年端もいかない――――まだ10を過ぎたあたりだろうか、幼い少女は、歳不相応の厳しい表情を滲ませ、体を引きずり二人から逃げようとしていた。
その手には、細長い杖が握りしめられていた。
「く……こんな……こんなところで」
「逃げるな、シオナ・ハークウェル!」
「貴様はアリエス上級特官の慈悲を無駄にするのか、今すぐ帝国に戻れ!これは最後の警告だ!」
叫ぶ兵士に、少女は地面に血を流しながら叫ぶ。
「バカにするな! あの国に何の大義がある! 民を虐げ他国を蹂躙し、何一つとして生み出さない! 滅ぼすだけで何も為さずすべてを無に帰そうとする! あの国になんの意味がある!」
「シオナ特官!」
「魔力の源泉たる星の力を枯渇させようとする、宣言しよう、あの国は必ず世界を滅ぼす!」
「答えよ!」
「既に問いに答えた!私はお前たちの敵だ!」
―――――カチリと撃鉄が起きる音がした。
「よく言った」
弾けるマズルフラッシュ。
薬莢が二つ、高らかに宣言し、虚空へと飛び出し、そして―――――その二つの脳天を文字通り、微塵に弾き飛ばした。
その手には、二つの拳銃。
52.ミリ弾頭搭載大型拳銃『ガウェイン』『ランスロット』
それは、いずれ歴史に残る、二つのシングルアクション・メイルストローム。
―――――人ではなく、災厄クラスの魔物を屠るために、名工ナヒにより鋳造された禁忌の武装の二つ。

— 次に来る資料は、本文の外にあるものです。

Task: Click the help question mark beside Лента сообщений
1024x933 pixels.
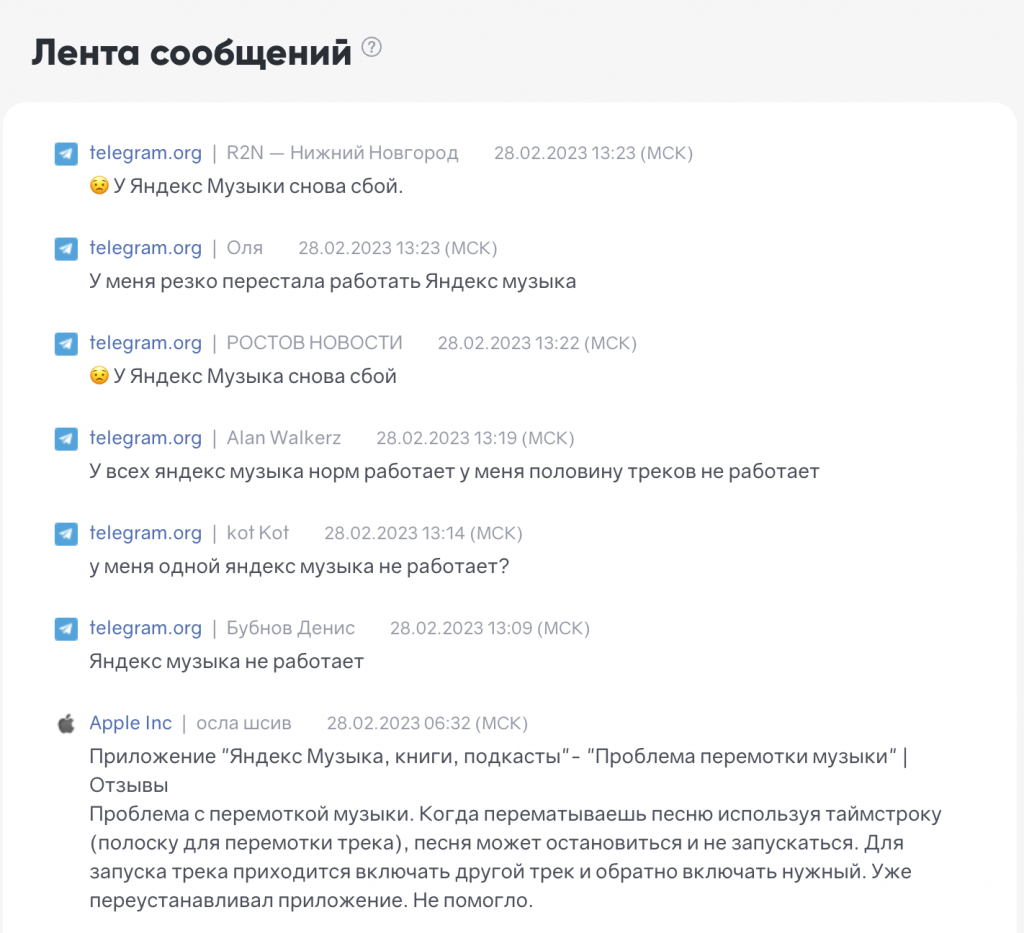Action: (372, 48)
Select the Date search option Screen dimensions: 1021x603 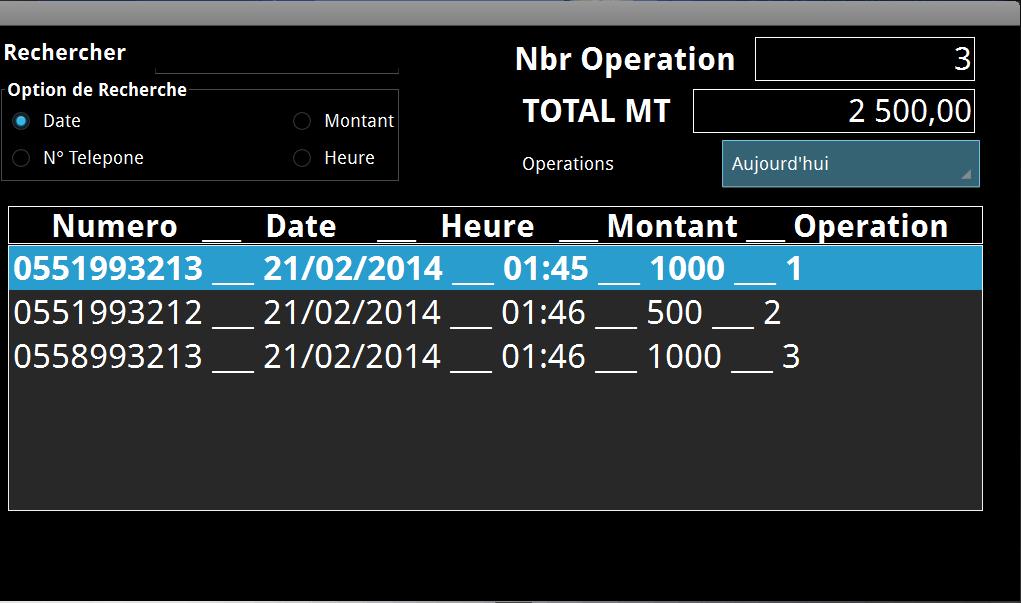21,121
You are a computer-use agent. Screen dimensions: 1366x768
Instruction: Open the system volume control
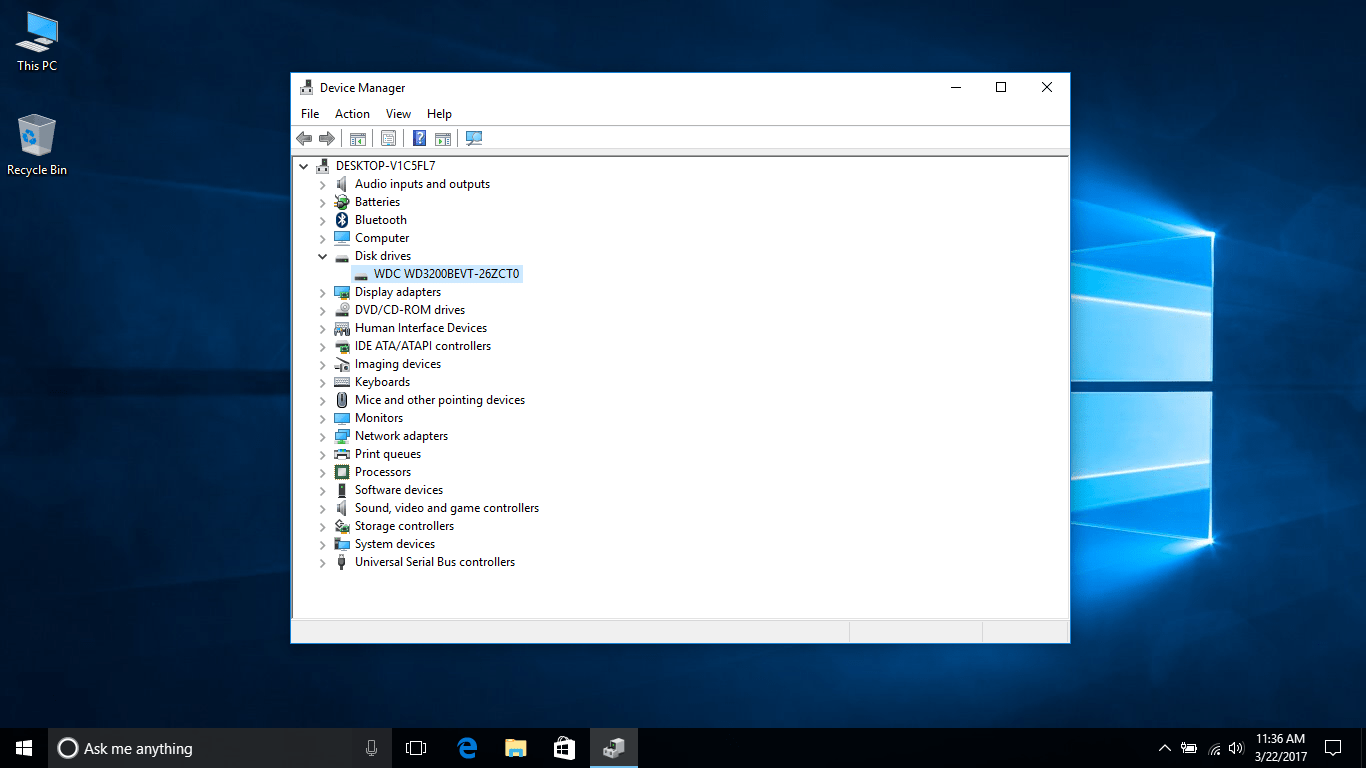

その弾丸は、文字通り大地に二つの穴を開け、渦を描いて衝撃波を生んだ。
その力は、弾道だけで、二つの肉塊を文字通りに血煙に変えた。
バシャッと血しぶきが、呆ける少女の頬をよぎる。
そして、ほくそ笑む銀の狼の口の端を掠め、狼はゆっくりと携えた二丁の魔銃の先を下ろして、腰のホルスターに納めた。
スゥと細める赤い方双眸。
風に揺れる銀の体毛。
牙を覗かせ、長い耳を引くつかせ、突き出た口腔から舌を覗かせ、狼男は嗤っていた。
そして、その大きく、毛深い手を伸ばし狼男は、囁いた。
「よぉ」
「……」
「名前は?」
「――――――シオナ・ハークウェル」
「綺麗な名前だ」
「……。貴方は?」
「覚えていないのかい?」
「……?」
狼はニィと牙を剥いて笑った。
「―――――デイズ・オークス」
彼はそう言って、幼い少女の手を握りしめて引っ張り上げた。
今から千年前の話であった。
今日は、特に雲が空にかかっていた。